# Shortcut für Buttons im JDialog?



## Sandera (17. Jan 2006)

Hallo zusammen,

ich habe einen JDialog in dem verschieden Buttons sind, die unterschiedliche Aktion ausführen.
Nun möchte ich, dass genau die gleichen Aktion auch per Shortcut (z.B. Strg + N) ausgeführt werden.
In einem anderen JDialog hab ich die Funktion einfach im JMenu integriert mittels setAccelerator, aber in diesem JDialog kann ich kein Menu gebrauchen.
Hab's bereits mittel button.setMnemonic() ausprobiert, aber das funktioniert nur, wenn der Focus in einem Feld meines JDialogs liegt und nicht wenn der Focus irgendwo anders ist. Ausserdem kann man mit dieser Funktion ja soweit ich weiß keine Shortcuts in Form Strg + Buchstabe erstellen, sondern nur Alt + Buchstabe.
Habt Ihr eine Idee wie ich Shortcuts realisieren kann, die im kompletten JDialog gelten egal wo der Focus ist?
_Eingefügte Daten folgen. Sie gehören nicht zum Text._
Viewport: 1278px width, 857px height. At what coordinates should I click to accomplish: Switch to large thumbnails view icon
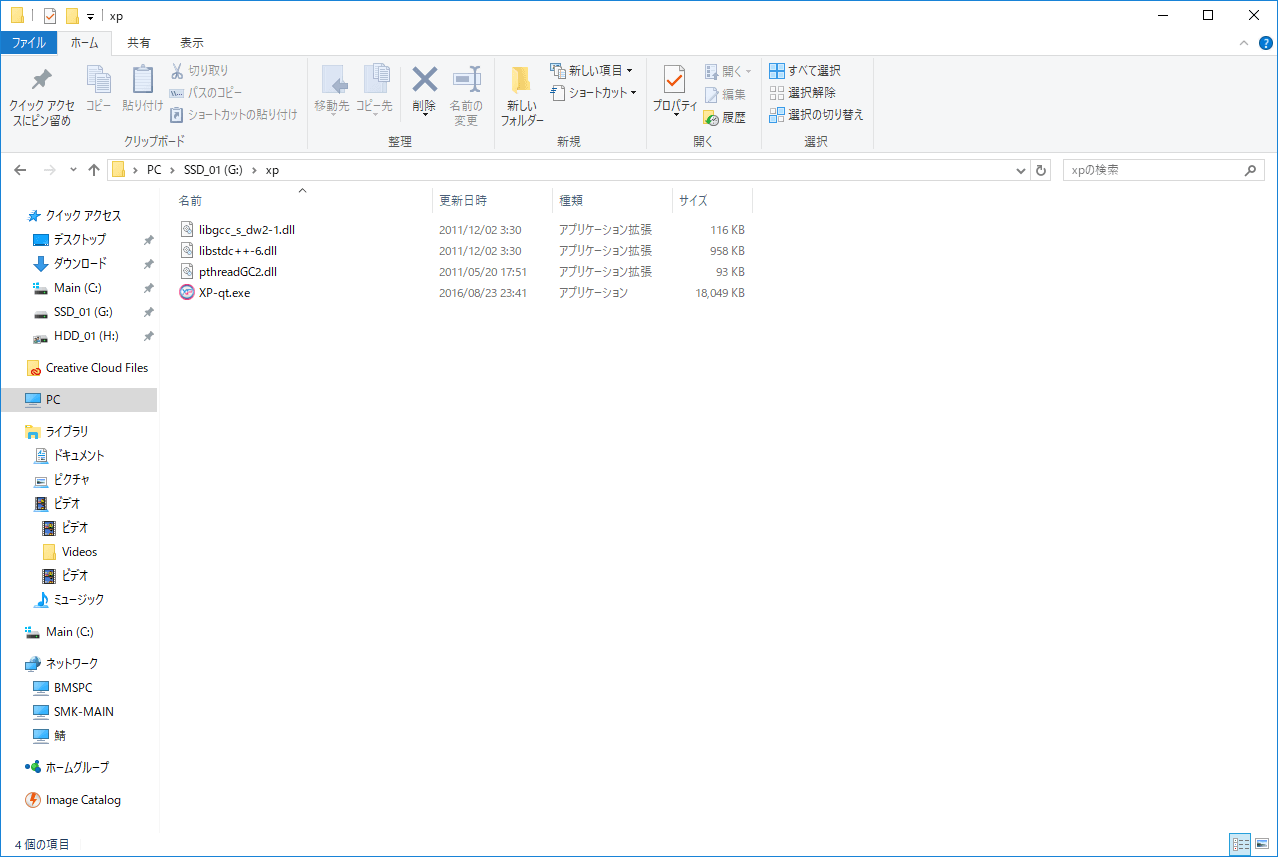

Freu mich riesig über Eure Hilfe.

Gruß
Sandra


----------



## semi (17. Jan 2006)

Registriere das Tastenkürzel in InputMap und die dazugehörige Action in ActionMap des jeweiligen Buttons.
z.B.
	
	
	
	





```
...
Object actionKey = was auch immer, Hauptsache eindeutige Referenz
KeyStroke stroke = KeyStroke.getKeyStroke("ctrl X");
Action action = button.getAction();
InputMap inputMap = button.getInputMap(JComponent.WHEN_IN_FOCUSED_WINDOW);
inputMap.put(stroke, actionKey);
ActionMap actionMap = button.getActionMap();
actionMap.put(actionKey, action);
...
```
Es wird immer ausgeführt, wenn das Dialogfenster Focus hat.


----------



## Beni (17. Jan 2006)

Oder benutz gleich Action's (am einfachsten mehrere innere Klassen die von AbstracAction erben). Eine Action kannst du einem Button übergeben, und die Action kann sich auch um die Details (wie Mnemonic, Accelerator, Tooltips, ...) kümmern.


----------



## Sandera (20. Jan 2006)

Super... vielen Dank für die Tipps.
Jetzt funktioniert's


----------